__Written request__. Can you output the lines below as a Markdown table with the columns "Row" and "Line", numbering each row, skipping blank lines, and leaving out the pictures?

__Task material__.
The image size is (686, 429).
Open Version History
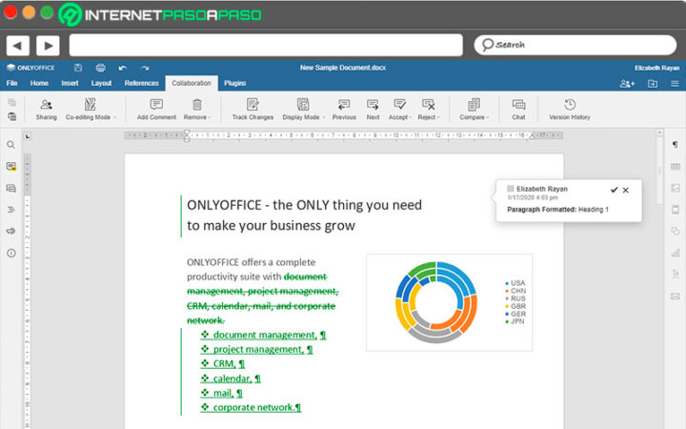click(569, 105)
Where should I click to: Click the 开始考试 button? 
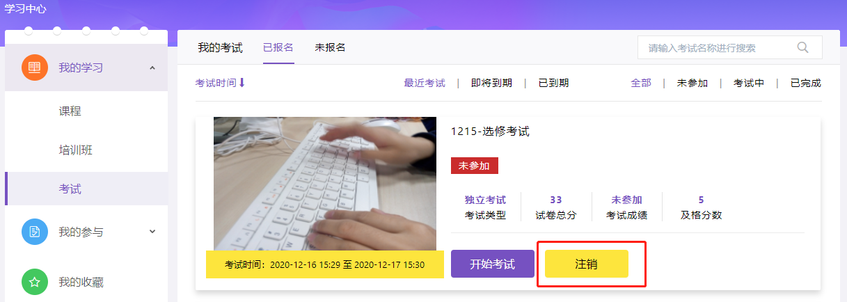(x=492, y=264)
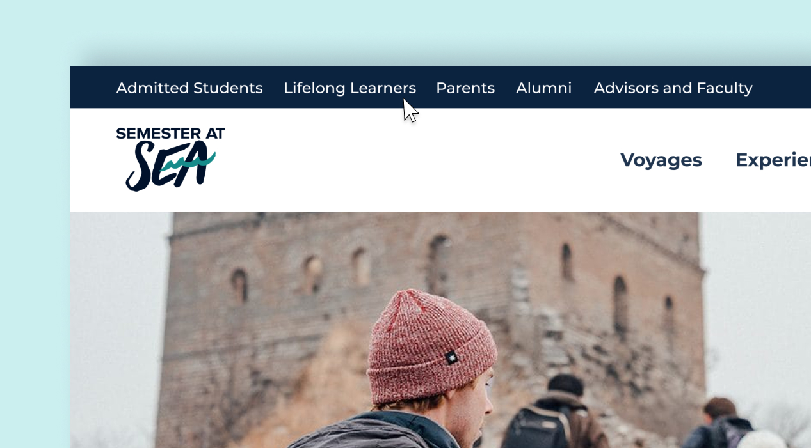Viewport: 811px width, 448px height.
Task: Click the SEMESTER AT wordmark text
Action: click(170, 134)
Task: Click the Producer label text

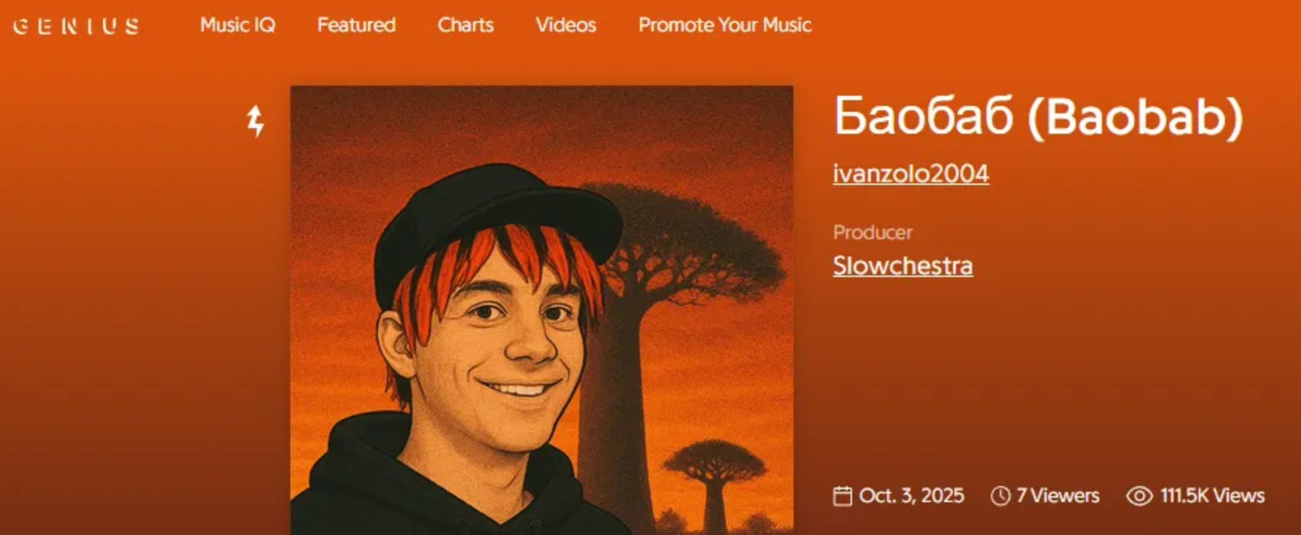Action: point(872,232)

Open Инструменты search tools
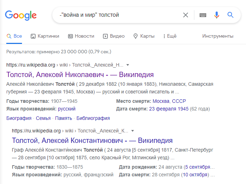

__Result of this exercise__.
| Row | Line |
|---|---|
| 1 | The image size is (686, 429). |
| 2 | Open Version History |
| 3 | click(569, 105) |
| 4 | Where should I click to: Click the 开始考试 button?  |
| 5 | (x=492, y=264) |
| 6 | Viewport: 811px width, 448px height. |
| 7 | Task: Click the SEMESTER AT wordmark text |
| 8 | Action: click(170, 134) |
| 9 | Task: Click the Producer label text |
| 10 | Action: point(872,232) |
| 11 | Open Инструменты search tools |